Alaüddevle Bozkurt Bey'in babası olan Süleyman Bey, Maraş'ta bulunan Ulu Camii'yi yaptırdı. Süleyman Bey'in 1454 yılında ölümünden sonra yerine oğlu Melik Arslan, Dulkadir Bey'i oldu. Onun zamanında Dulkadirliler ile Akkoyunlular arasında savaşlar çıktı. Dulkadirlilerin elinde bulunan Harput (Elazığ) Uzun Hasan tarafından alındı ve Dulkadirlilerin başkenti Elbistan, Akkoyunlu ordusu tarafından tahrip edildi. Memluklu Devleti ile arası açılan Melik Arslan Bey, Memluklu Sultam Hoşkadem'in bir fedaisi tarafından Elbistan'da camide ibadet ederken 1465'de öldürüldü.
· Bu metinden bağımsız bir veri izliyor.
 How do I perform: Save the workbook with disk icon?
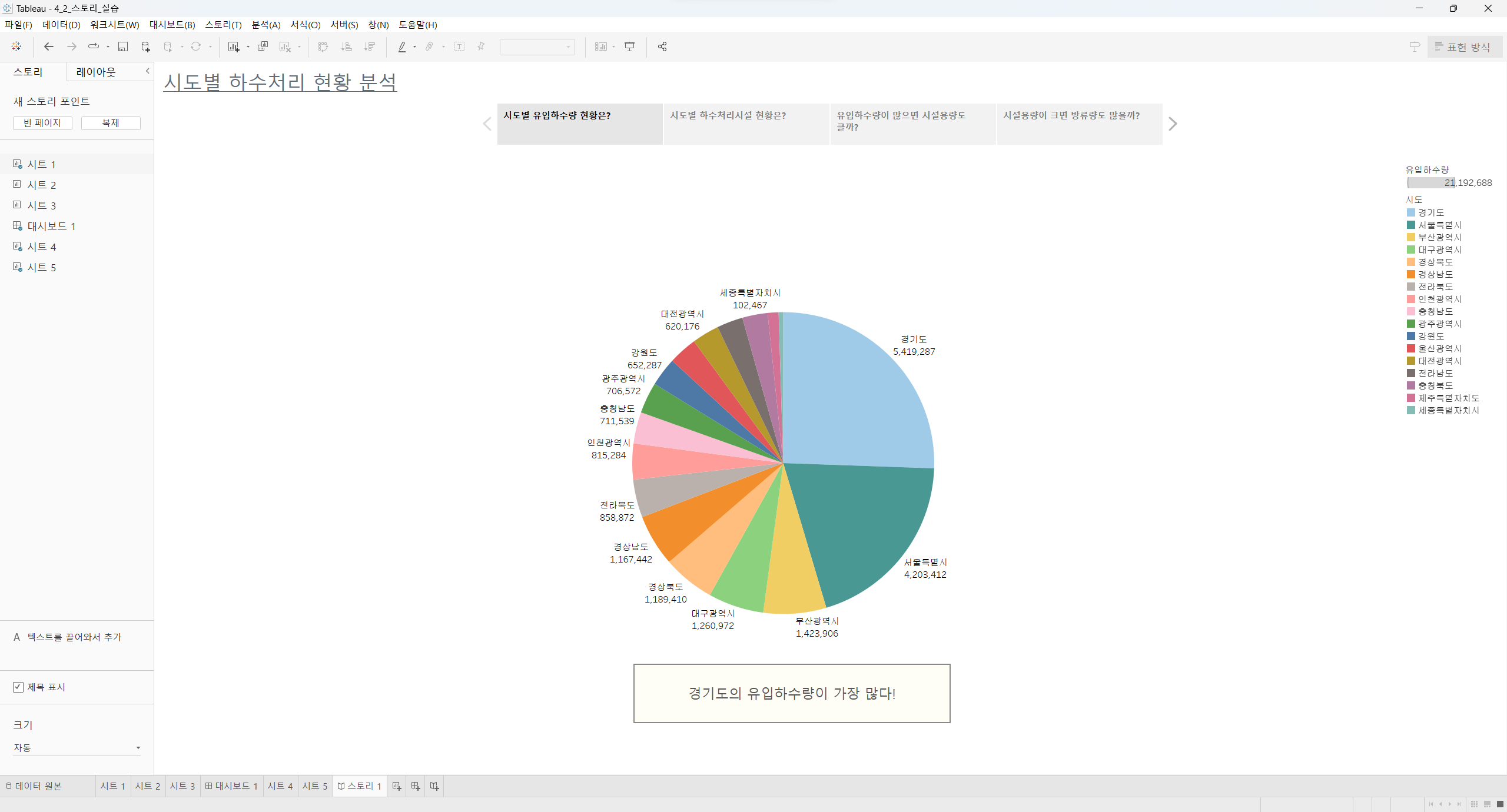(123, 46)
Melik Arslan'ın öldürülmesinden sonra kardeşi Şahbudak Bey Dulkadir Bey'i oldu. Ancak kardeşinin öldürülmesinde rolü olduğu gerekçesiyle kendisine halk tarafından itibar edilmedi. Bu arada Fatih'in desteğini sağlayan Şehsuvar Bey, Dulkadir Beyliğini 1466'da ele geçirdi.
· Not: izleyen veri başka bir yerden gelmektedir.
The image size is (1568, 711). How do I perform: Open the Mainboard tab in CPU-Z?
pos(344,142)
Fatih'in yardımı ile Dulkadirlilerin başına geçen Şahsuvar Bey, üzerine gönderilen üç Memluklu ordusunu mağlup etti. Fakat Şehsuvar Bey, kazandığı zaferlere güvenerek Osmanlılara cephe aldı. Bunun üzerine Fatih sağladığı desteği çekti. Bu yüzden Şehsuvar Bey, Memluklulara karşı direnemedi ve 1472 yılında yakalanarak Kahire'ye götürüldü. Memluklu Sultanı Kayıtbay'ın emriyle Züveyle Kapısında aynı yılda idam edildi.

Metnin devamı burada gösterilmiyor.